OTTAWA — Roman Baber is a lawyer and former Ontario member of provincial parliament who is running for the federal Conservative party leadership. He broke ranks with Premier Doug Ford more than once, criticizing his own government's autism strategy and earning an ouster from caucus after releasing an open letter lambasting its lockdown policy in early 2021.

Here's a look at his key policy promises:

— On the pandemic: Baber says he would pass legislation to ban future vaccine passports, mandates and "medical discrimination." He would freeze federal transfers to provinces that allow "any private or provincially regulated institution to implement vaccine passports or mandates." He would also initiate an inquiry into the government's handling of COVID-19.

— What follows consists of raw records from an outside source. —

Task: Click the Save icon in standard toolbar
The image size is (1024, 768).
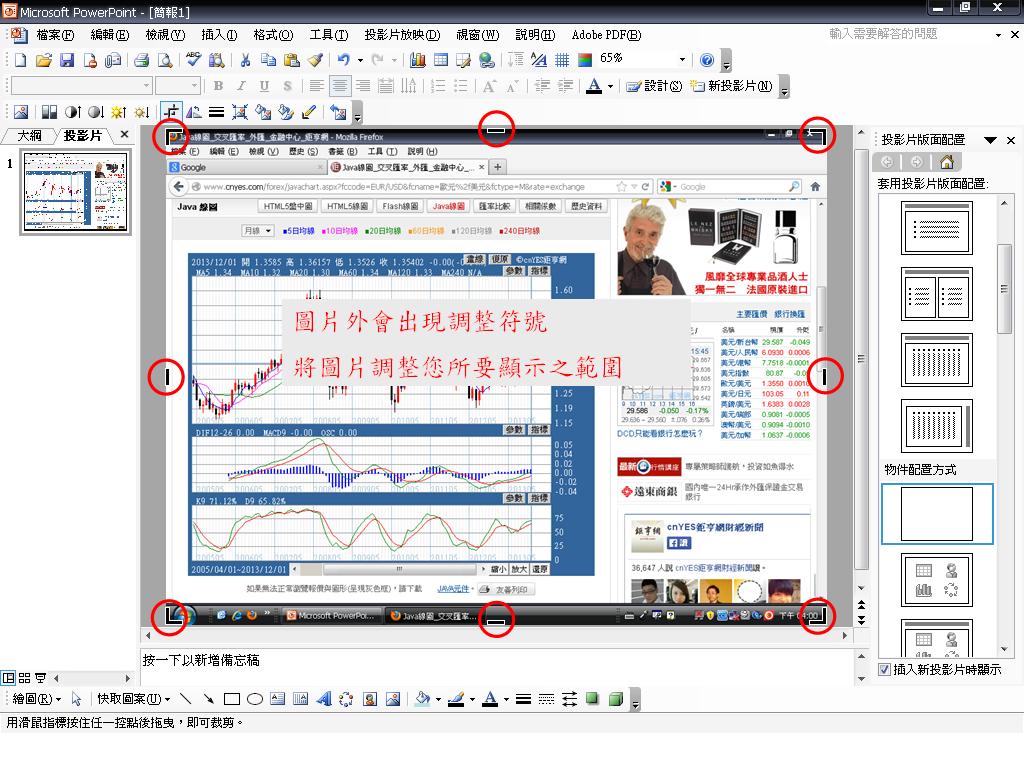Action: [x=66, y=60]
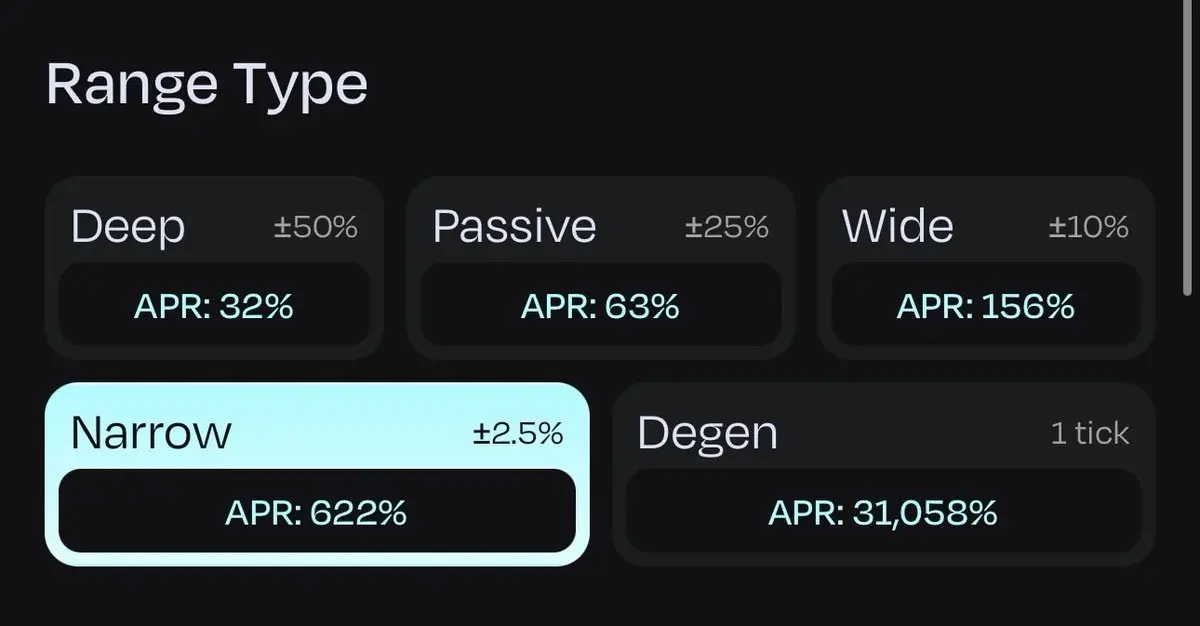Image resolution: width=1200 pixels, height=626 pixels.
Task: Click the Wide label text
Action: tap(897, 227)
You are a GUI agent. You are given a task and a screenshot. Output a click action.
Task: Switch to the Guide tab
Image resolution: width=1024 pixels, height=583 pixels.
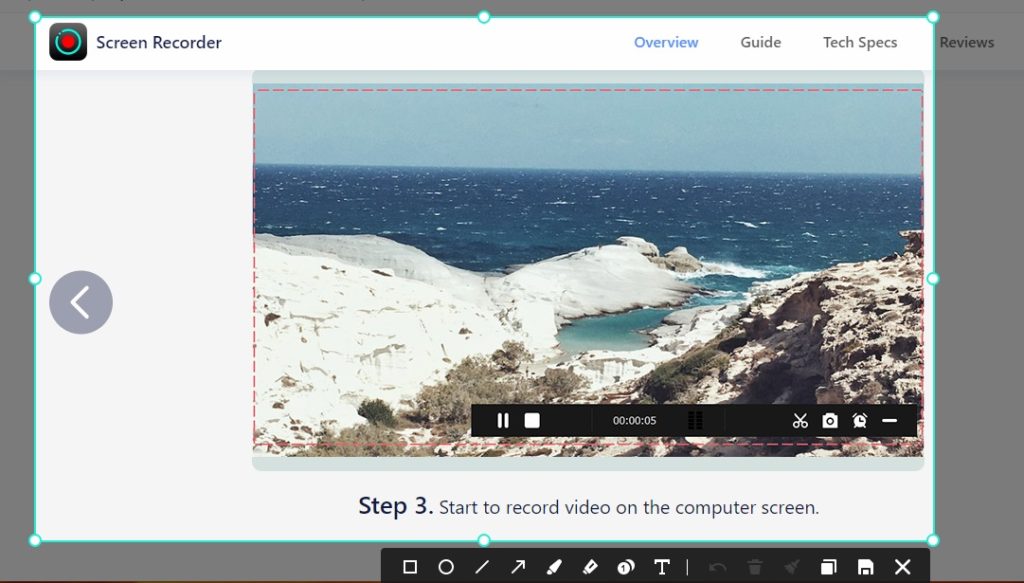[x=760, y=42]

— On energy and the environment: Baber would end the federal carbon price, try to resurrect pipeline projects including Energy East and Northern Gateway and legislate a formal definition of the "duty to consult" (the principle that requires governments to consult Indigenous peoples on proposed projects). He would increase tree-planting. He also promises to repeal Bill C-69, the Liberal overhaul of project impact assessments — though his election platform incorrectly calls it "Bill 96."

— On health policy: Baber would negotiate with provinces a "capital injection for the construction of hospitals." He would also enact a National Autism Plan and match provincial spending on autism treatment up to $500 million.

— On housing: Baber would double the RRSP exemption for first-time homebuyers, from $35,000 to $70,000.

— On the budget: Baber says he would balance the budget by the end of his first term of government, limit any growth in spending to the two per cent target rate of inflation, and put a freeze on hiring in the public service.

— On Indigenous Peoples: Baber says he would ensure safe drinking water for all by the end of his first term and work with Indigenous communities on natural resources and mining projects.

— On media: Baber would "eliminate all media subsidies, including funding to the CBC," and limit and regulate government advertising.

— On guns: He would repeal the Liberals' recent firearms legislation and instead shore up the Canada Border Services Agency so it has the tools to prevent illegal guns from entering the country.

— On supply management: Baber would "phase out" the practice of managing supply for Canada's dairy, poultry and egg industries, and "consider compensation and tax benefits" for affected businesses.

— On the provinces: Baber would get rid of equalization payments altogether within his first term in office, and use the savings to increase the amount of income exempt from personal income tax.

— On Quebec: He would oppose the province's Bill 21, the law banning public servants from wearing religious symbols, and Bill 96, the law shoring up French language rules in the province, "by all lawful means available."

— On defence: Baber says he would increase defence spending by 50 per cent and meet the NATO target that calls for spending levels to reach two per cent of GDP.

— On foreign policy: Baber says he would "stop pandering" to China. He would "significantly reduce" foreign aid and spend the savings on shoring up housing for veterans, as well as addictions and mental health treatment.